What services are not funded by the Dental Program?
• Implants, associated parts, or procedures to prepare for installation
• Veneers
• Sealant
• Braces/Aligners (Orthodontics)
• Bone Grafts/Alveoplasty/Gingivectomy/Gingival Flap
• Bleaching
• Bonding
• Periodontal Trays & Supplies
• TMJ Related Treatments (i.e. Botox)
• Mouth Guards (usually covered under Healthcare Plans) • Oral Health Education • Laser Therapy • Gingival Irrigation
• Atridox/Antimicrobial Agent
• Local Anesthesia (Novocaine/Benzocaine/Lidocaine, Desensitive Medicament)
• Chlorhexidine Gluconate Mouthwash (usually covered under Healthcare Plans by prescription)
• Other Drugs and Medicaments (usually covered under Healthcare Plans by prescription)
• Dental Hygiene Appliances, Products and Supplies
Disclaimer: Not an All-Inclusive List. All Dental Treatment Procedures are evaluated on a Case-by-Case Basis.
*Treatment Plans are subject to review by The Arc of Florida Dental Program’s Consultation Dentists. Recommendations made by those dentists regarding services to be funded establish the final determination for approval.

How does the Dental Program work? A completed Application Packet is verified, processed, and reviewed. Once a decision has been made regarding if funding or how much funding can be provided, the Approval Form is sent to the Dentist and the Primary Contact or Waiver Support Coordinator listed on the application will be notified of the decision. Dental Services approved by The Arc of Florida Dental Program are contingent upon the availability of State Funding. The Program funds current not future treatment. Based on the amount and cost of treatment, all of it may not be funded within a Fiscal Year. Funding for Phased Treatment (treatment broken down and prioritized by Dentists due to high cost) does not guarantee continual funding in any subsequent Fiscal Year. Funding for Full Mouth Extractions does not guarantee funding for Teeth Replacement Appliances. Applicants requesting funds for Teeth Replacement Appliances (i.e., Dentures, Partials, Bridges) must first seek funding through their Dental Insurance/ Medicaid Managed Care Dental Plans (if enrolled). The Arc of Florida is not liable and payment will not be rendered for costs, procedures, and/or services that have not been previously approved by our office and/or exceed the approved amount stated on the Approval Form (sent to Dentists).

What if there are no Program Network Dentists near my home? Eligible applicants should select Program Network Dentists in other counties outside of applicants’ counties of residence. For applicants needing IV/Deep/Hospital Sedation, their willingness and ability to travel to other counties aid in acquiring dental treatment.

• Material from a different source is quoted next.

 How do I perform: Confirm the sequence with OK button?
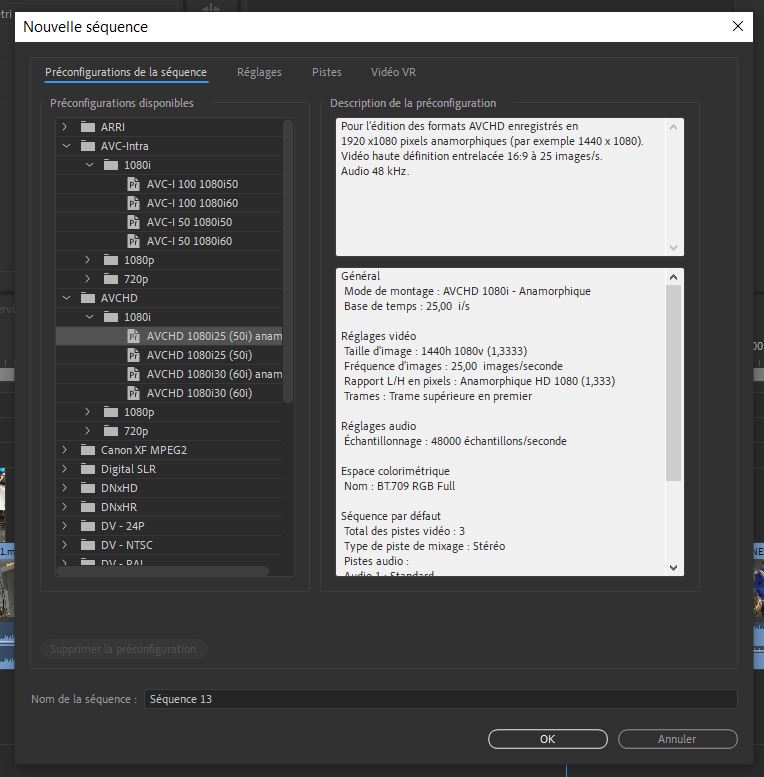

What if I need Sedation to have Dental Treatment? The Dental Program pays for all types of Sedation (Oral, Gas, IV, Deep, Hospital) and has Network Dentists that perform treatment under those types of Sedation.


Can I apply to the Dental Program if I have a Medicaid Managed Care Dental Plan and/or Dental Insurance to pay for treatment? Yes. Applicants must first use benefits or show denial of benefits from Medicaid Managed Care Dental Plans and/or Dental Insurance before Arc of Florida Dental Program Funds can be accessed (see Information Regarding the “Payor of Last Resort”). Services paid by Medicaid Managed Care Dental Plans are not eligible for co-payment.